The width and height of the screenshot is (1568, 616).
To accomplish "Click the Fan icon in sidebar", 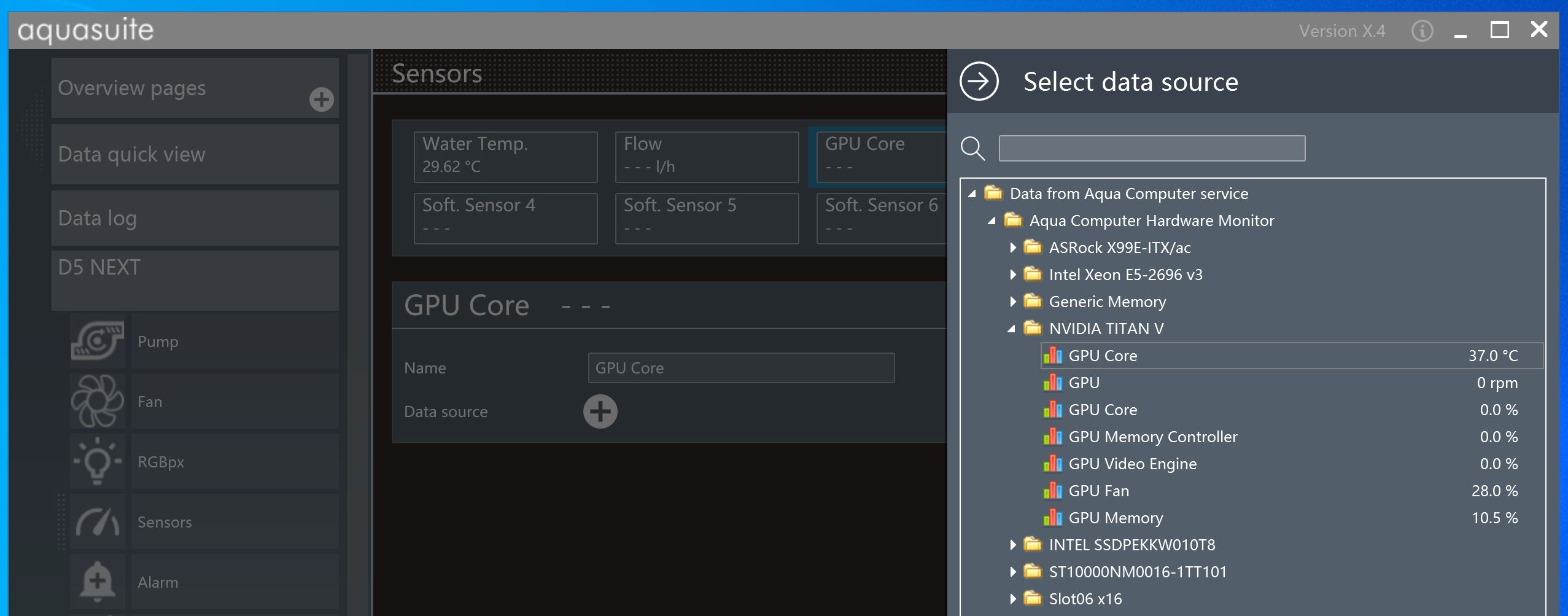I will (98, 401).
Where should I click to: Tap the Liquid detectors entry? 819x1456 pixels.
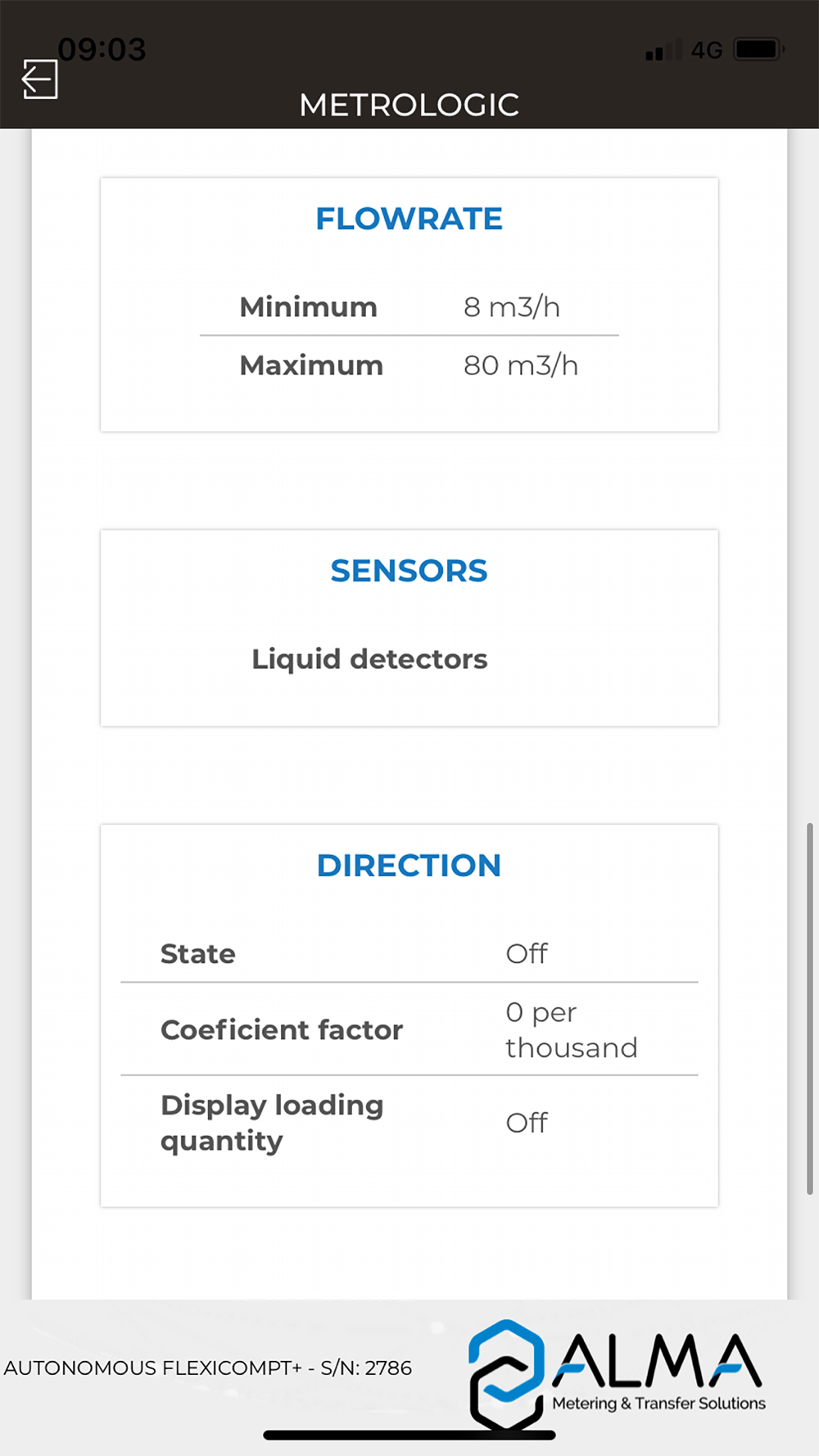369,659
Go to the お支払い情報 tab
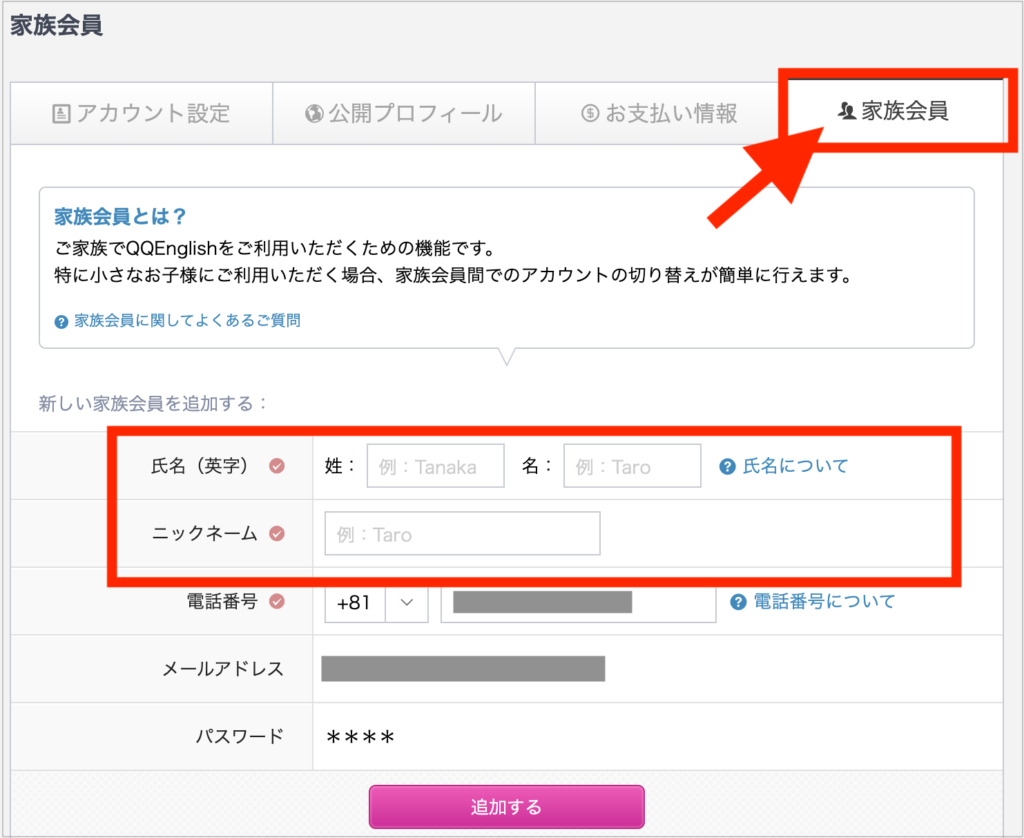1024x838 pixels. 660,113
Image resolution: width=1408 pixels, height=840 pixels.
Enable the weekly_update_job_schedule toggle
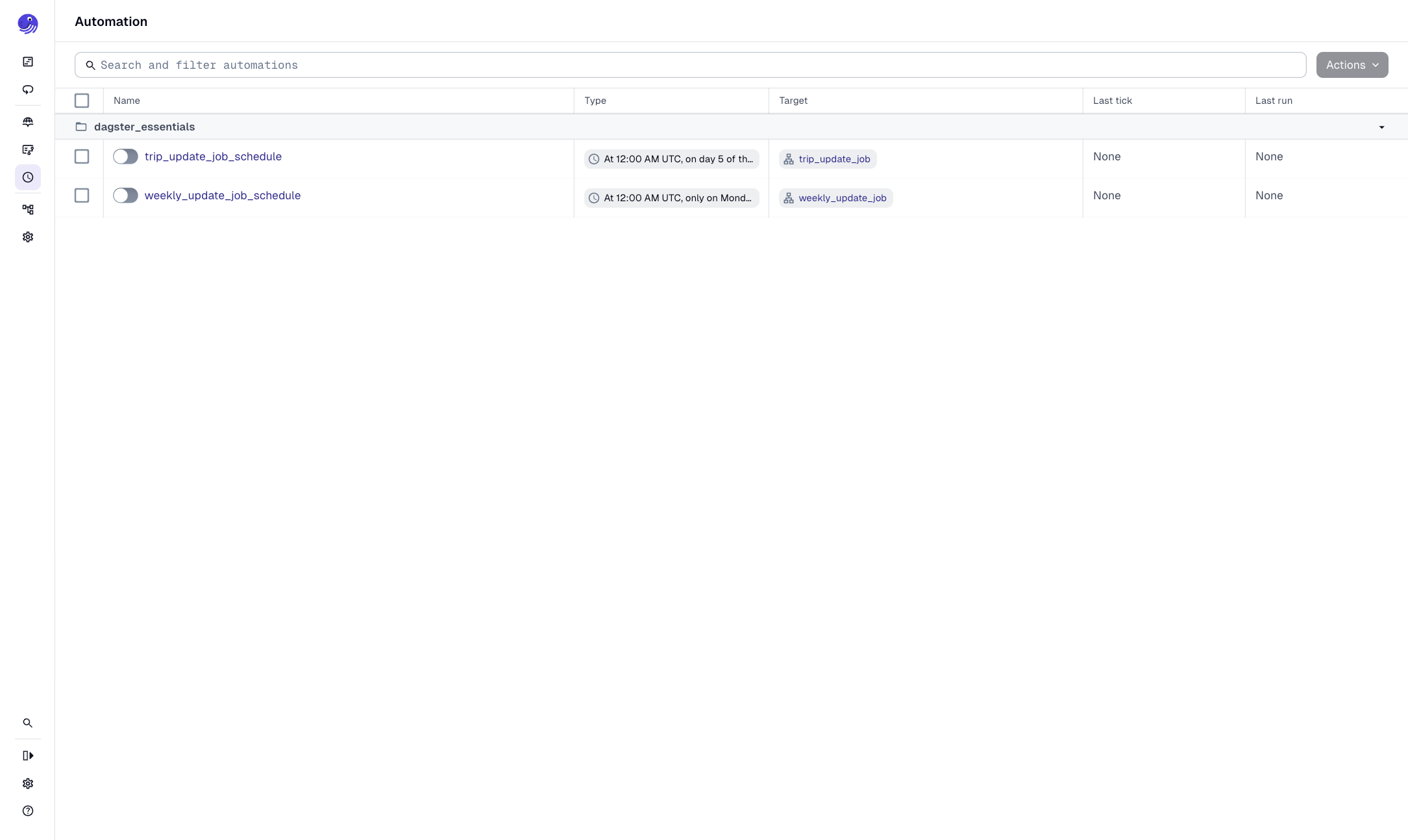coord(125,195)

*Required task:* Reproduce the material verbatim from the line containing "Image resolution: width=1408" through the end of the material, omitting the pictures.

*Response to the exercise:*
Image resolution: width=1408 pixels, height=840 pixels.
Enable the weekly_update_job_schedule toggle
coord(125,195)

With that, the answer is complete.